With the survey results, the consumer advocacy group also published examples of alleged dodgy pricing claims, including one from Coles Marrickville supermarket, which advertised Palmolive Shower Scrub Coconut Butter 400ml with a “down down” sticker at $4.50.

Choice reported the sticker was from 11 February 2023, and that the sticker showed the price was discounted from $6.49 in September 2017 – a date which Choice claimed “was over five years ago and over three and a half years before the Coles Marrickville store opened”.

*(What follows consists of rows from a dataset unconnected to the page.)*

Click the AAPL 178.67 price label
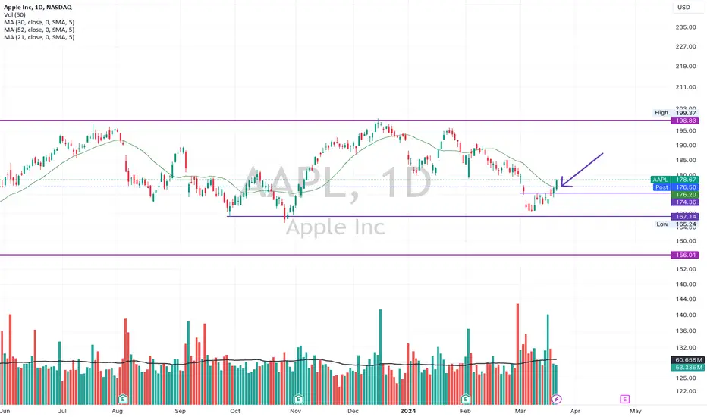 pos(675,180)
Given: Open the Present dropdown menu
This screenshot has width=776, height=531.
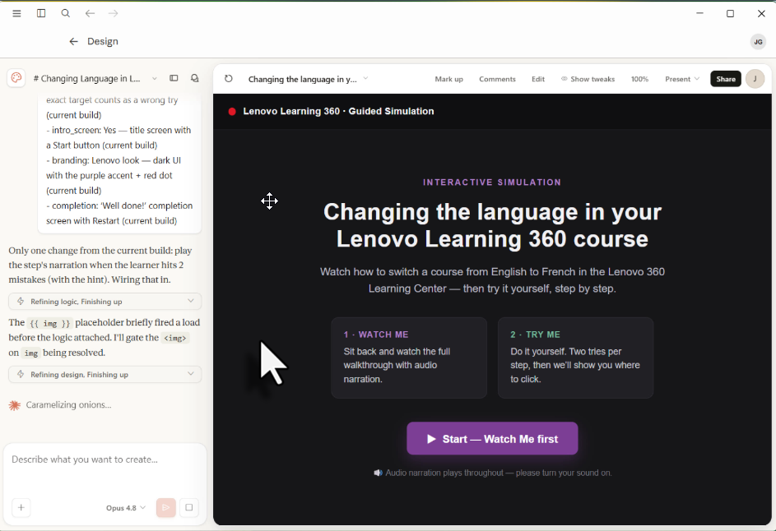Looking at the screenshot, I should [682, 79].
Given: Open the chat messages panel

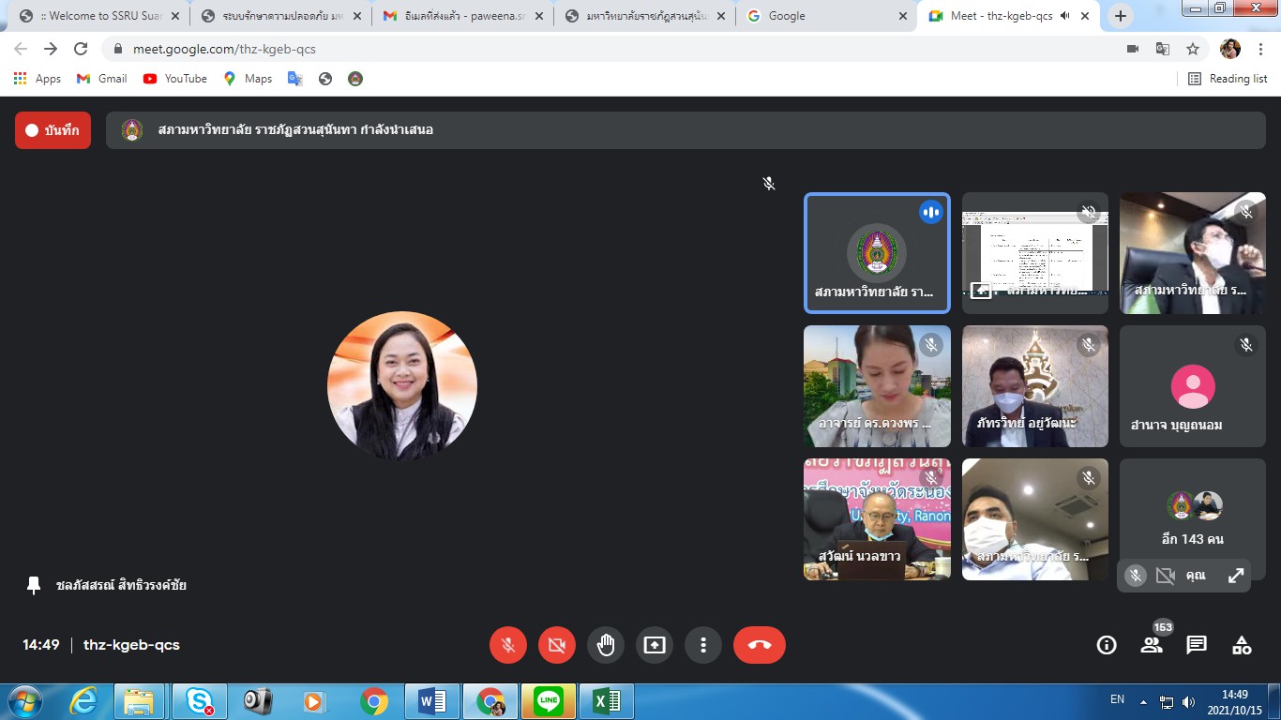Looking at the screenshot, I should (x=1197, y=645).
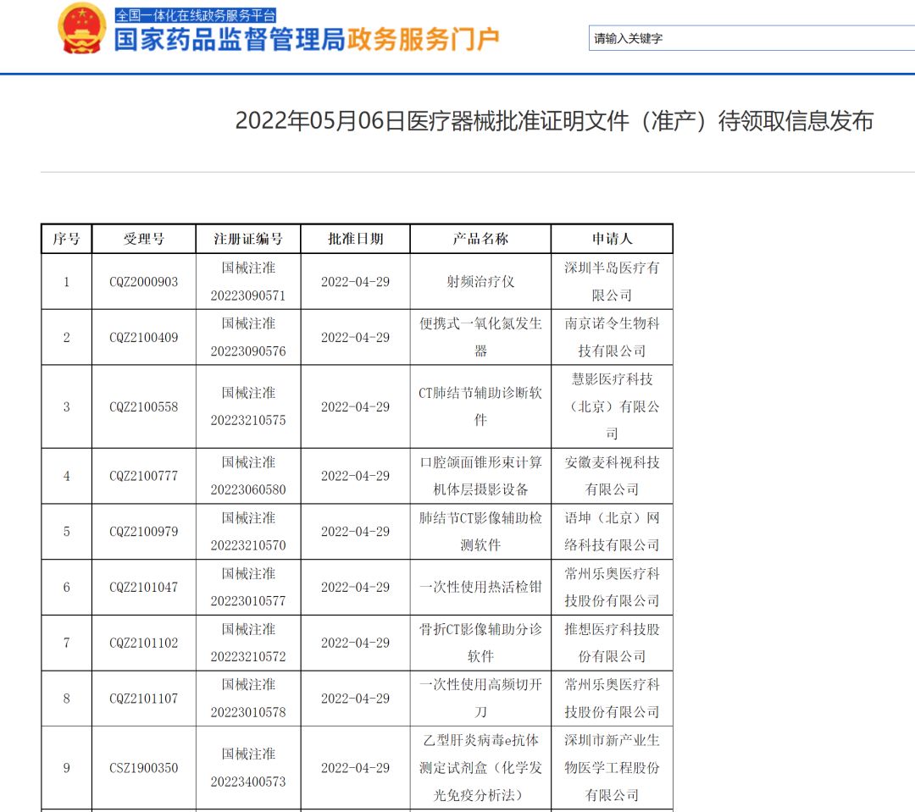Click the 全国一体化在线政务服务平台 banner text

pyautogui.click(x=196, y=14)
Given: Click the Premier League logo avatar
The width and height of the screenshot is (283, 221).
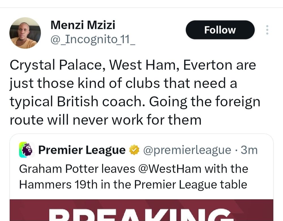Looking at the screenshot, I should [27, 150].
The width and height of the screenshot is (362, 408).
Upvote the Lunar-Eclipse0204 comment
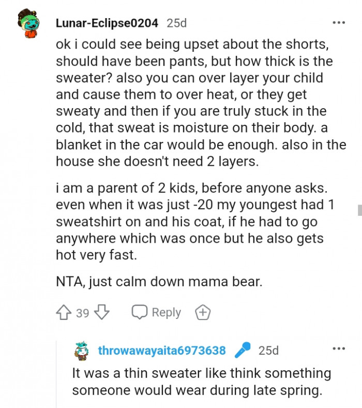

This is not the first time Choice has directly called out Coles. In 2023, it lodged a complaint with the ACCC about Coles’ “locked prices” promotion.

Coles apologised and refunded customers after prematurely raising prices on the items it had promised would remain “locked”.

Combined, Woolworths and Coles control about two-thirds of the Australian supermarket sector.

Both supermarket chains have consistently denied they practise price gouging, but Guardian Australia analysis has consistently shown supermarkets expanded their profit margins during the pandemic and the cost-of-living crisis.

The two major supermarkets are facing several ongoing investigations, including the upcoming Senate inquiry and, separately, a Queensland parliamentary inquiry.

Former Labor minister Craig Emerson is also leading a review of the grocery conduct code which governs how food retailers deal with suppliers and customers.